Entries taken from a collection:
== Segment start ==
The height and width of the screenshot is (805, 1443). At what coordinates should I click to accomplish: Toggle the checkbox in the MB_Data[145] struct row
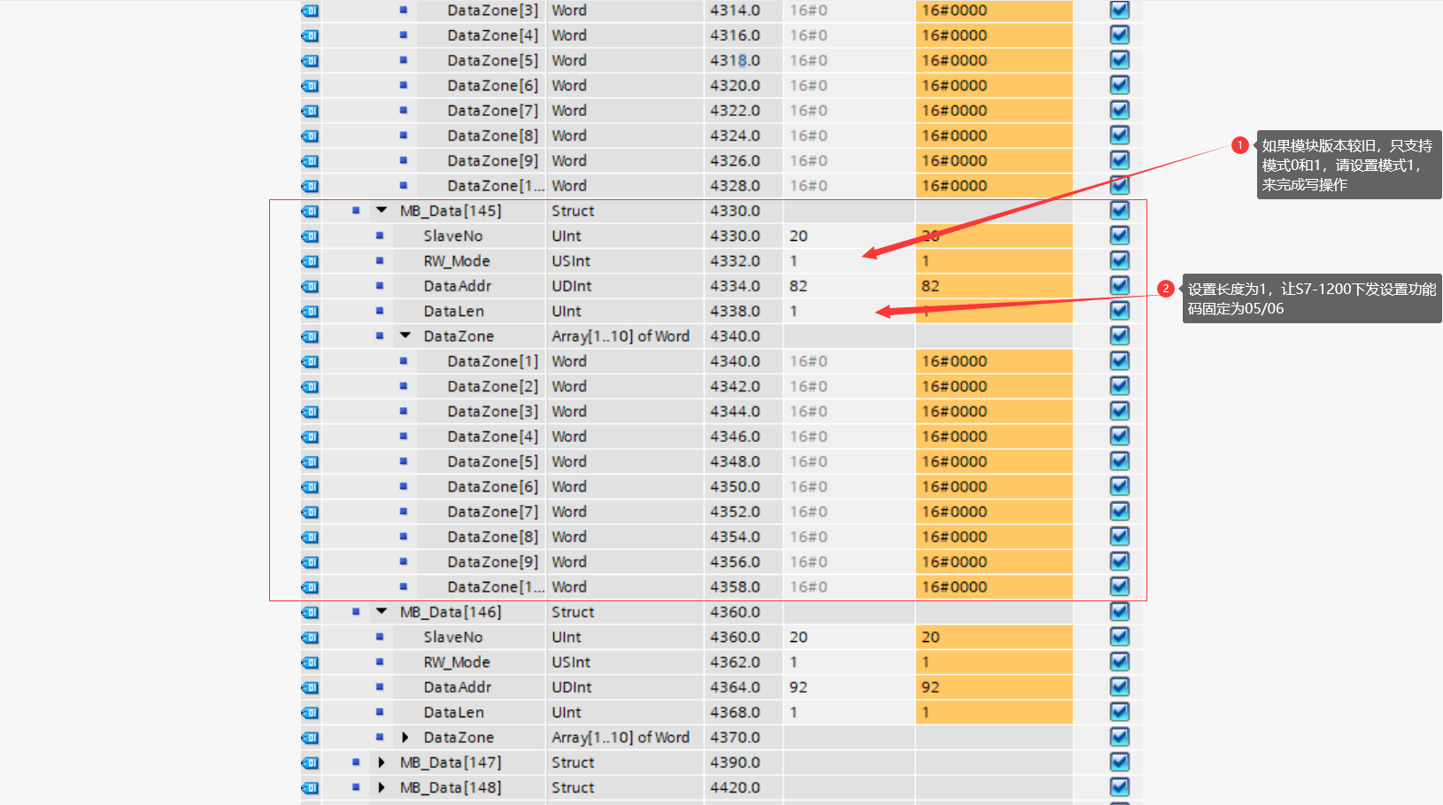point(1119,211)
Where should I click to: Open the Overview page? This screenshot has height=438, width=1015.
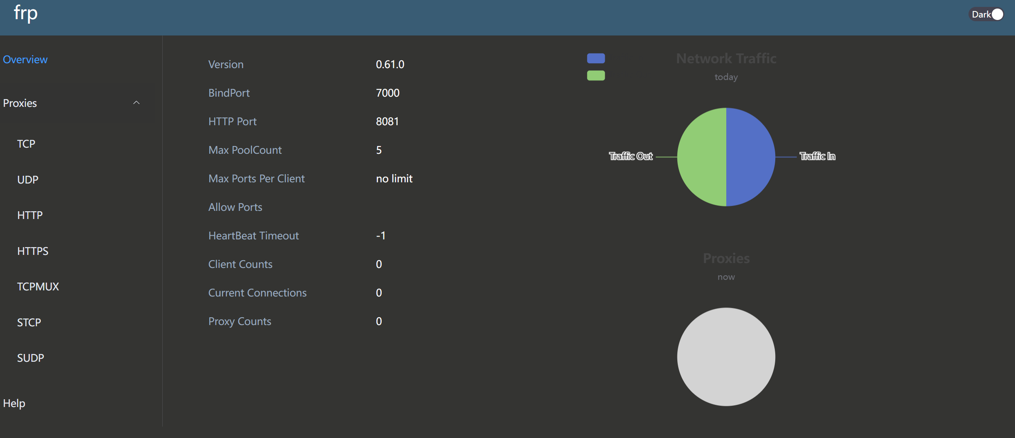[25, 60]
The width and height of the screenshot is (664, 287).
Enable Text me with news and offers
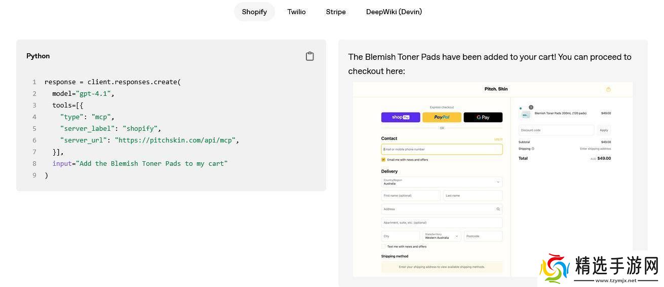pos(383,246)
== Segment end ==
YOUR GOAL - Pictures aside, restate all of the entries exactly.

TASK RESPONSE -
The height and width of the screenshot is (805, 1443). At what coordinates should I click to accomplish: Toggle the checkbox in the MB_Data[145] struct row
point(1119,211)
Where should I click to: Open the Overview page? This screenshot has height=438, width=1015.
[25, 60]
The width and height of the screenshot is (664, 287).
Enable Text me with news and offers
pos(383,246)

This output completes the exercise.